Qué rugido cuando lo desplegó. Sonó como un juramento al esnobismo. “Patatero”, pasó de largo, quizá indignado, dejando atrás eso que le abanicaba de lejos, una, dos, tres veces, con sus respectivas aclamaciones. Introito a un lanceo aguado y desmandado, en el que solo destelló la cromática chillona. “Para gustos los colores”, contestó socarrón.
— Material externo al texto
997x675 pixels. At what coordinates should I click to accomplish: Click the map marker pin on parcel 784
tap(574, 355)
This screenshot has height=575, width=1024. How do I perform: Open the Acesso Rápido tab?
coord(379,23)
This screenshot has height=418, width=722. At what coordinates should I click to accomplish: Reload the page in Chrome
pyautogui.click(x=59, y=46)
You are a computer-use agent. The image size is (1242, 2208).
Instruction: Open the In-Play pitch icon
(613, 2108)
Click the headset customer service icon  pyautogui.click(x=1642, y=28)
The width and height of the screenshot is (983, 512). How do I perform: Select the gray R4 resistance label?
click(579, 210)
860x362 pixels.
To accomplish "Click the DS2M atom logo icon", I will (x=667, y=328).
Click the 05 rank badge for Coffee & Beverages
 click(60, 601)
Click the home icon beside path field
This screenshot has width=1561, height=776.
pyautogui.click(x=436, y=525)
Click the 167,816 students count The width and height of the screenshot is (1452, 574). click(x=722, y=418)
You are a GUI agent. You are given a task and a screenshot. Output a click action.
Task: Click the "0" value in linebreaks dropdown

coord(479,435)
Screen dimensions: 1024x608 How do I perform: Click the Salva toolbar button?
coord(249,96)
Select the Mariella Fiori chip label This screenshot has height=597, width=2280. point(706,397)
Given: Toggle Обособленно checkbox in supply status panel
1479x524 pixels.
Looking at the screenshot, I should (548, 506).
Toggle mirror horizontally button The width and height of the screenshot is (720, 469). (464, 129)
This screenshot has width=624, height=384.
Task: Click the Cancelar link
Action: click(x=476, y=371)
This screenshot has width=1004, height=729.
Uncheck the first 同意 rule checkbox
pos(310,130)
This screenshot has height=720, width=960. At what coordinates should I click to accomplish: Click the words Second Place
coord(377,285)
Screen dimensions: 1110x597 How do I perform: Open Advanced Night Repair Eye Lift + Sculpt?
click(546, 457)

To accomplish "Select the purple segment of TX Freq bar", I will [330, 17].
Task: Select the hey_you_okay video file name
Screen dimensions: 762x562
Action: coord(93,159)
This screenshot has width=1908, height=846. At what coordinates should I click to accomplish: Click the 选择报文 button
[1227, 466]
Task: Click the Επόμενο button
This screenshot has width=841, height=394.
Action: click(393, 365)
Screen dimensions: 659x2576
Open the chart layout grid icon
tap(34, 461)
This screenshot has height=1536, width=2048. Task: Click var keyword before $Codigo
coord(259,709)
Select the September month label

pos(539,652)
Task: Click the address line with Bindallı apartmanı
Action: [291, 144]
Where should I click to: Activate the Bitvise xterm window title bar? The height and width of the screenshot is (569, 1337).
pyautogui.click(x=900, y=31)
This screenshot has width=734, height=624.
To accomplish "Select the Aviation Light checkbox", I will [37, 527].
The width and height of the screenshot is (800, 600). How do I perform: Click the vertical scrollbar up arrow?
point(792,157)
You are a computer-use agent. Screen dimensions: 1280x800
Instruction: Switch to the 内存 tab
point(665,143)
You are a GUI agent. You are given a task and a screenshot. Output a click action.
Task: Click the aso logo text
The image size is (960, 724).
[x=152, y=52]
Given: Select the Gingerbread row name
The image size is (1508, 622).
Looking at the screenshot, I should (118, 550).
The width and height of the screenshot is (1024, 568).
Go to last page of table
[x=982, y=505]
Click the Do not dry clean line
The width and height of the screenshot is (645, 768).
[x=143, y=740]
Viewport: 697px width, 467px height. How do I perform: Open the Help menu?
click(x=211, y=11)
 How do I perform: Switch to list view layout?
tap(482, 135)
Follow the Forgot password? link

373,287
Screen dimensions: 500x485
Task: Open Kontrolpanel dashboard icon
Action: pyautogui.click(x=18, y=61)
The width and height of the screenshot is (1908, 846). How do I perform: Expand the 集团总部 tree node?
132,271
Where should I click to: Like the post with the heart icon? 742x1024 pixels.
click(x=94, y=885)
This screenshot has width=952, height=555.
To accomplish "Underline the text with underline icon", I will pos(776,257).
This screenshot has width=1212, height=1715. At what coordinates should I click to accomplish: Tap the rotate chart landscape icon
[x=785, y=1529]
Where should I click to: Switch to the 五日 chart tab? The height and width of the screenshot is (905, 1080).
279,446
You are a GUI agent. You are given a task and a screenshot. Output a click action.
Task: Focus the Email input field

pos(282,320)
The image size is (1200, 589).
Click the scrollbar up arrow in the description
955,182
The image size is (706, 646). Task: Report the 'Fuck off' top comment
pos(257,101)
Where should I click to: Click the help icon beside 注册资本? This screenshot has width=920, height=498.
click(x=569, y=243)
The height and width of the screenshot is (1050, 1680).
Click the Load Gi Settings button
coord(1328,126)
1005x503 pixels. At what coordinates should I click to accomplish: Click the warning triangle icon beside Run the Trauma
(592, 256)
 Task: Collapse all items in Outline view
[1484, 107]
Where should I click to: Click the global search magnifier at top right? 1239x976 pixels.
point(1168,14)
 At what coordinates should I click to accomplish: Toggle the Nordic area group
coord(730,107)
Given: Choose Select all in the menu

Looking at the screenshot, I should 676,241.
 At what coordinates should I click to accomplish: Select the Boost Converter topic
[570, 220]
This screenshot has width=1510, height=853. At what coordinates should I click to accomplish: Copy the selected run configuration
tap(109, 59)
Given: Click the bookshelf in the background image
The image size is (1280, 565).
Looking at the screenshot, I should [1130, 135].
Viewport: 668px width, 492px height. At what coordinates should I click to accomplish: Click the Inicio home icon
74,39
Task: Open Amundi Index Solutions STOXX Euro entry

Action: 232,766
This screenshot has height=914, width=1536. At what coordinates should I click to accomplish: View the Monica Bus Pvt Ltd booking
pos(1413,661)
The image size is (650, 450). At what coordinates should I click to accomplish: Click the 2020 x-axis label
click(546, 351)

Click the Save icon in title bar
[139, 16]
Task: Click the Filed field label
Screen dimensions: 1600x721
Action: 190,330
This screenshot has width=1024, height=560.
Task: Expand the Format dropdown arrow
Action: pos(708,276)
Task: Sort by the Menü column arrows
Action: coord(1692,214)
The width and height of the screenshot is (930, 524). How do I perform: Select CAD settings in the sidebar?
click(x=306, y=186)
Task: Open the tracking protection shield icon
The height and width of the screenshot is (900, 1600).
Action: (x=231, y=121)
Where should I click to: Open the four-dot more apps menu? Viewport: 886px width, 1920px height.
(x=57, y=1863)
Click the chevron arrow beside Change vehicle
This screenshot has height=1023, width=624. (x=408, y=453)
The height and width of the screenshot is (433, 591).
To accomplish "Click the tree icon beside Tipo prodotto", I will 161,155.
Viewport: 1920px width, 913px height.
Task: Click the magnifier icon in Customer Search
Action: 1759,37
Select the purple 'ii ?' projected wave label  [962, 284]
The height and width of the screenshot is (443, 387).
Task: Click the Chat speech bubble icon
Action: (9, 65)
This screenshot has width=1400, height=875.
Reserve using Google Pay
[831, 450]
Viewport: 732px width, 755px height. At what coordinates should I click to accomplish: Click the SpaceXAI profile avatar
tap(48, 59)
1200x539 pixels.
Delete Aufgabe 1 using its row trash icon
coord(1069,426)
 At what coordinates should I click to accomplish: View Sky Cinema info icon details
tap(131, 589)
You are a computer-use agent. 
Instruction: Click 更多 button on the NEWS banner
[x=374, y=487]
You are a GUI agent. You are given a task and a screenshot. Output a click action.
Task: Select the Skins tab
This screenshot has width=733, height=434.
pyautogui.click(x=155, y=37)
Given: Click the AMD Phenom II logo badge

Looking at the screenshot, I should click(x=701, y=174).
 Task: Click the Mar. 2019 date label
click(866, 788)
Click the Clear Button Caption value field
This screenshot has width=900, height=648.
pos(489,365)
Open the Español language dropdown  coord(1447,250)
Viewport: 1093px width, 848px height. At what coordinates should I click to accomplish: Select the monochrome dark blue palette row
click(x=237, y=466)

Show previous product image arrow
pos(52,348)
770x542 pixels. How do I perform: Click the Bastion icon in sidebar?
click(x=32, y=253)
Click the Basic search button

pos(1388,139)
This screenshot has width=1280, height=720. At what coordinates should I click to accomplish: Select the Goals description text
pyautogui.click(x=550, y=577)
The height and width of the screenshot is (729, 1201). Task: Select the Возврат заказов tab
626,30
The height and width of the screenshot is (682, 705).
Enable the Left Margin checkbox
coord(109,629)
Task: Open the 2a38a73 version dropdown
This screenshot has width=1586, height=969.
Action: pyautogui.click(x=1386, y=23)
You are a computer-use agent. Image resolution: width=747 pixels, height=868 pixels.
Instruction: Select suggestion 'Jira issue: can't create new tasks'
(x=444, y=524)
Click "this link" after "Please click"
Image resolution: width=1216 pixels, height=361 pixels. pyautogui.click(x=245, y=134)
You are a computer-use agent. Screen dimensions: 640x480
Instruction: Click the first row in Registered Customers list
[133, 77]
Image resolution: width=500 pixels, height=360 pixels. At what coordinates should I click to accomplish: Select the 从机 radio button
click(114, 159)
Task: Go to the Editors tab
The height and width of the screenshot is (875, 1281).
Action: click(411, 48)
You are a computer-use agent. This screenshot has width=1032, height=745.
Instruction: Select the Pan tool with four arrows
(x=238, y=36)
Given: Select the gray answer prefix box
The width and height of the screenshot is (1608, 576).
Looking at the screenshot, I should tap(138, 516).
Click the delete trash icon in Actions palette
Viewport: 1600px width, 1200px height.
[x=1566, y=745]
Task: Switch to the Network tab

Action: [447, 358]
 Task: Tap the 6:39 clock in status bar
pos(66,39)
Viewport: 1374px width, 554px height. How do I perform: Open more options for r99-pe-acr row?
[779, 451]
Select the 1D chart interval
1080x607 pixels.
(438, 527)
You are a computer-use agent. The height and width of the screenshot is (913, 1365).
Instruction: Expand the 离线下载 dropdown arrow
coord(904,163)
Con la muleta, que sí lo era, tampoco hubo control a los tardos y cortos envites. Par banderazos, cuatro macheteos y un irse de la suerte con pasito raudo por la espada. Emilio Muñoz justificó: “Cuando no se puede lucir lo mejor es abreviar y estar lo menos posible ante la cara del toro”. Contradijeron ese posmoderno axioma tres pinchazos poco breves (hondo el último) y un descabello sin estocada. Mucho más metido y natural anduvo Antonio con el generoso pitón izquierdo del cuarto, pero igualmente impreciso y largo al matar, saludó una ovación.
La tarde se debatió entre lo esencial y lo superfluo, De lo primero, la imponente presencia del cinqueño encierro victorino. Entipado, corpulento, astifino, ofensivo, cárdeno oscuro todo un lujo derrochado. Ya, su diverso y complejo talante, eso es materia de toreros, todo toro tiene su lidia y muerte. El único que le hizo honor fue el siempre susceptible Daniel Luque, quien de pronto se distrajo de su tenaz y fragorosa reyerta con el tremendo segundo bis (615 kilos y casi seis años) para entablar un contrapunteo gestual con los músicos, porque homenajeaban su torería sin pedirle permiso. ¿Ah? Con lo bien que tocan.
Del valenciano Román, consentido por sus paisanos, que solo llenaron media plaza, mejor no abundar. Pases y pases, diez pinchazos (cinco y cinco), cuatro avisos (dos y dos), una estocada, y el toro más propicio, el sexto, “Gallarete”, desperdiciado lastimosamente. Le hicieron saludar primero e irse aplaudido al final. Así, para qué más. Falla fallando arrancaron Las Fallas.